为了处理数据集，我们按国籍对数据进行了分组，并将数据分为三个部分：70%用作训练数据集，15%作为验证数据集，最后15%作为测试数据集。这样做的目的是确保在这三个部分中，类别标签的分布是可比的。

示例：一个向量化的姓氏和与其国籍相对应的索引

import collections
import numpy as np
import pandas as pd
import re

from argparse import Namespace

args = Namespace(
    raw_dataset_csv="data/surnames/surnames.csv",
    train_proportion=0.7,
    val_proportion=0.15,
    test_proportion=0.15,
    output_munged_csv="data/surnames/surnames_with_splits.csv",
    seed=1337
)

# Read raw data
surnames = pd.read_csv(args.raw_dataset_csv, header=0)

surnames.head()

代码运行结果：

2.词汇表、矢量器和数据加载器

为了使用字符对姓氏进行分类，我们使用词汇表、向量化器和DataLoader将姓氏字符串转换为向量化的minibatches。

from argparse import Namespace
from collections import Counter
import json
import os
import string

import numpy as np
import pandas as pd
import torch
import torch.nn as nn
import torch.nn.functional as F
import torch.optim as optim
from torch.utils.data import Dataset, DataLoader
from tqdm import tqdm_notebook

class Vocabulary(object):
    """Class to process text and extract vocabulary for mapping"""

    def __init__(self, token_to_idx=None, add_unk=True, unk_token="<UNK>"):
        """

* 任务
a) 返回姓氏数据处理的网页摘录中从“# Read raw data”起、直到“化的minibatches。”为止（包括这部分）的原文。
b) 续写这段讲姓氏分类数据处理的网页摘录，从它停下的地方接着写。

* 数据

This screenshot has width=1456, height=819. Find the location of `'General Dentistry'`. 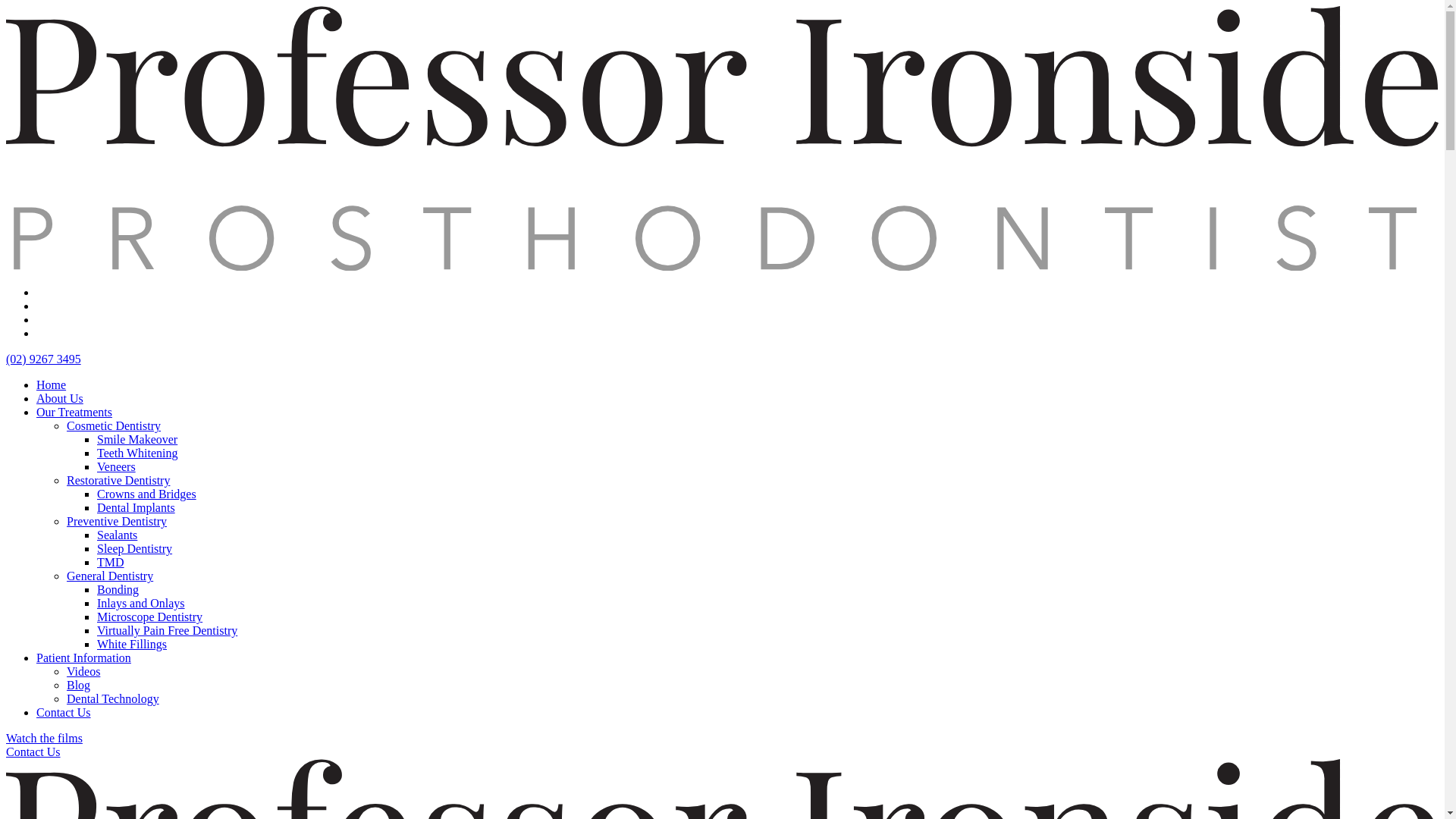

'General Dentistry' is located at coordinates (108, 576).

* 任务结果
a)
# Read raw data
surnames = pd.read_csv(args.raw_dataset_csv, header=0)

surnames.head()

代码运行结果：

2.词汇表、矢量器和数据加载器

为了使用字符对姓氏进行分类，我们使用词汇表、向量化器和DataLoader将姓氏字符串转换为向量化的minibatches。

b)
        Args:
            token_to_idx (dict): a pre-existing map of tokens to indices
            add_unk (bool): a flag that indicates whether to add the UNK token
            unk_token (str): the UNK token to add into the Vocabulary
        """

        if token_to_idx is None:
            token_to_idx = {}
        self._token_to_idx = token_to_idx

        self._idx_to_token = {idx: token 
                              for token, idx in self._token_to_idx.items()}
        
        self._add_unk = add_unk
        self._unk_token = unk_token
        
        self.unk_index = -1
        if add_unk:
            self.unk_index = self.add_token(unk_token) 
        
        
    def to_serializable(self):
        """ returns a dictionary that can be serialized """
        return {'token_to_idx': self._token_to_idx, 
                'add_unk': self._add_unk, 
                'unk_token': self._unk_token}

    @classmethod
    def from_serializable(cls, contents):
        """ instantiates the Vocabulary from a serialized dictionary """
        return cls(**contents)

    def add_token(self, token):
        """Update mapping dicts based on the token.

        Args:
            token (str): the item to add into the Vocabulary
        Returns:
            index (int): the integer corresponding to the token
        """
        try:
            index = self._token_to_idx[token]
        except KeyError:
            index = len(self._token_to_idx)
            self._token_to_idx[token] = index
            self._idx_to_token[index] = token
        return index
    
    def add_many(self, tokens):
        """Add a list of tokens into the Vocabulary
        
        Args:
            tokens (list): a list of string tokens
        Returns:
            indices (list): a list of indices corresponding to the tokens
        """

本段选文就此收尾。